- What you are asked to do:
Where a line holds the word "will", copy it from the records.

- Provided data:
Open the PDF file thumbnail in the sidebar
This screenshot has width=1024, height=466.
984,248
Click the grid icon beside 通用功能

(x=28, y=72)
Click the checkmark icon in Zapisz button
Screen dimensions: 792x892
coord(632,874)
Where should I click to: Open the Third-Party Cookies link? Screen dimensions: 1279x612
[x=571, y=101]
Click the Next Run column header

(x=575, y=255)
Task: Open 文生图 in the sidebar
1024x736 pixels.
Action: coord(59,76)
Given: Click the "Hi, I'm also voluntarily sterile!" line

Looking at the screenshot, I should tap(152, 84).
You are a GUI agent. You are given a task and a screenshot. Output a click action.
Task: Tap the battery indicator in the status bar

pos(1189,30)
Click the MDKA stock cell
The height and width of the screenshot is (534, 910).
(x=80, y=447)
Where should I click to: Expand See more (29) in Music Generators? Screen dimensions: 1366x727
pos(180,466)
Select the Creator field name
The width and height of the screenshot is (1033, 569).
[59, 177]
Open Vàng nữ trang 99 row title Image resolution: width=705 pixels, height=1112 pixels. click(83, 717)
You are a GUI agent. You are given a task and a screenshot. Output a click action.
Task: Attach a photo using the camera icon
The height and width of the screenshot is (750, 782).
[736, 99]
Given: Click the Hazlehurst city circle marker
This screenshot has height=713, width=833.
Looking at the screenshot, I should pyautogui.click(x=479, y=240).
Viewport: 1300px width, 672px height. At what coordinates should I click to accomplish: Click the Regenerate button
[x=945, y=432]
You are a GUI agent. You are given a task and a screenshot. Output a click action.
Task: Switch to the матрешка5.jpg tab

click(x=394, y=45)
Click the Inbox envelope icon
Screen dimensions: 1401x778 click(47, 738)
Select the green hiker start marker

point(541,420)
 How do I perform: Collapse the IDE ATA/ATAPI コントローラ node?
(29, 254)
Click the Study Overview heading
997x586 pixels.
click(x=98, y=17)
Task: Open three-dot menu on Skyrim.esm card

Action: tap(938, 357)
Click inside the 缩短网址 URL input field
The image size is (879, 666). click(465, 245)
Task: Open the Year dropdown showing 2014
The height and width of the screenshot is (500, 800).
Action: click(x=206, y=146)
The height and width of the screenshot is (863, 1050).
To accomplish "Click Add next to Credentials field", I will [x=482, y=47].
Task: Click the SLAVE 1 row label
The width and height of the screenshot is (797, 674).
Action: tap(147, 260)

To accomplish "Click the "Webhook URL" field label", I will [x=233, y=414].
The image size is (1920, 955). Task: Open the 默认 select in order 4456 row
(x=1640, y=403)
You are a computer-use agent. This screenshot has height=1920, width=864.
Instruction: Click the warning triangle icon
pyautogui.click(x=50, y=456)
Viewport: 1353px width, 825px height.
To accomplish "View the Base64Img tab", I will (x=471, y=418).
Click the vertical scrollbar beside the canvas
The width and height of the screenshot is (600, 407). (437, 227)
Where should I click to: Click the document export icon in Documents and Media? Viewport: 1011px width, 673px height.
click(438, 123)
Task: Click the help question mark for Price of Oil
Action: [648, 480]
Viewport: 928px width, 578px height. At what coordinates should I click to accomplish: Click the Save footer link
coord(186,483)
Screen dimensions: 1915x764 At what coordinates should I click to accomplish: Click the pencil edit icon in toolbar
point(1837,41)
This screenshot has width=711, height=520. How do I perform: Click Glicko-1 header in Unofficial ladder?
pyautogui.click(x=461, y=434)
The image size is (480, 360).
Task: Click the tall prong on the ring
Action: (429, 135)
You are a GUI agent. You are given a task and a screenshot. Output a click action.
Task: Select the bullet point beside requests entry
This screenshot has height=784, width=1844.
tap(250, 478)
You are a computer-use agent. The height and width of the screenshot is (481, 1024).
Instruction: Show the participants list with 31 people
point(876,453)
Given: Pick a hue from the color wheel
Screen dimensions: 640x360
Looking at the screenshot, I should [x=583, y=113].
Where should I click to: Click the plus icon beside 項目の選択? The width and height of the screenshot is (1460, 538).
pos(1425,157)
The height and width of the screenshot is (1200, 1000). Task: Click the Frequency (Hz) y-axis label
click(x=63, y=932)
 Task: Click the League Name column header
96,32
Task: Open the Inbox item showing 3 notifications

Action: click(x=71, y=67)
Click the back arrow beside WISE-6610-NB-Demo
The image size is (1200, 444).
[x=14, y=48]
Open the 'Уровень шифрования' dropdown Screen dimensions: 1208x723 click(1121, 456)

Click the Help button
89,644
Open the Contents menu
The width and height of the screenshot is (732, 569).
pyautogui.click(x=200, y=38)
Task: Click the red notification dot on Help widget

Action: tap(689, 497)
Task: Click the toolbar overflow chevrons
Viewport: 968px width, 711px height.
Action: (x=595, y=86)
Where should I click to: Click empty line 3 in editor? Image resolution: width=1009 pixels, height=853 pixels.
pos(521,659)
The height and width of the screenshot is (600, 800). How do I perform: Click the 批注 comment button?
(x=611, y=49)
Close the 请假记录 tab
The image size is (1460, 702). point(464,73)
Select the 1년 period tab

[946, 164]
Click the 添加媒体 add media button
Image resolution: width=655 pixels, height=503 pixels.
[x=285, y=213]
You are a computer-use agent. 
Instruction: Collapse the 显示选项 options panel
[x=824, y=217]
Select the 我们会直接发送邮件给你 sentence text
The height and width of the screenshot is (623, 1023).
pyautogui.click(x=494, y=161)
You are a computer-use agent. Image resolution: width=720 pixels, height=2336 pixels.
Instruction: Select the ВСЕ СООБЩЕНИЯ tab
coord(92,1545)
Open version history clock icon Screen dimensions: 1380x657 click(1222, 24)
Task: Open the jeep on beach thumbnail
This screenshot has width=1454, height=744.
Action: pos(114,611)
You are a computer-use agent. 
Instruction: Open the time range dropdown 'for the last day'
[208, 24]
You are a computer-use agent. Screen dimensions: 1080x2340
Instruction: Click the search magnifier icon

- Response to the exercise:
To accomplish "Click Add next to Credentials field", I will [x=482, y=47].
To accomplish "Click the "Webhook URL" field label", I will [x=233, y=414].
To accomplish "View the Base64Img tab", I will (x=471, y=418).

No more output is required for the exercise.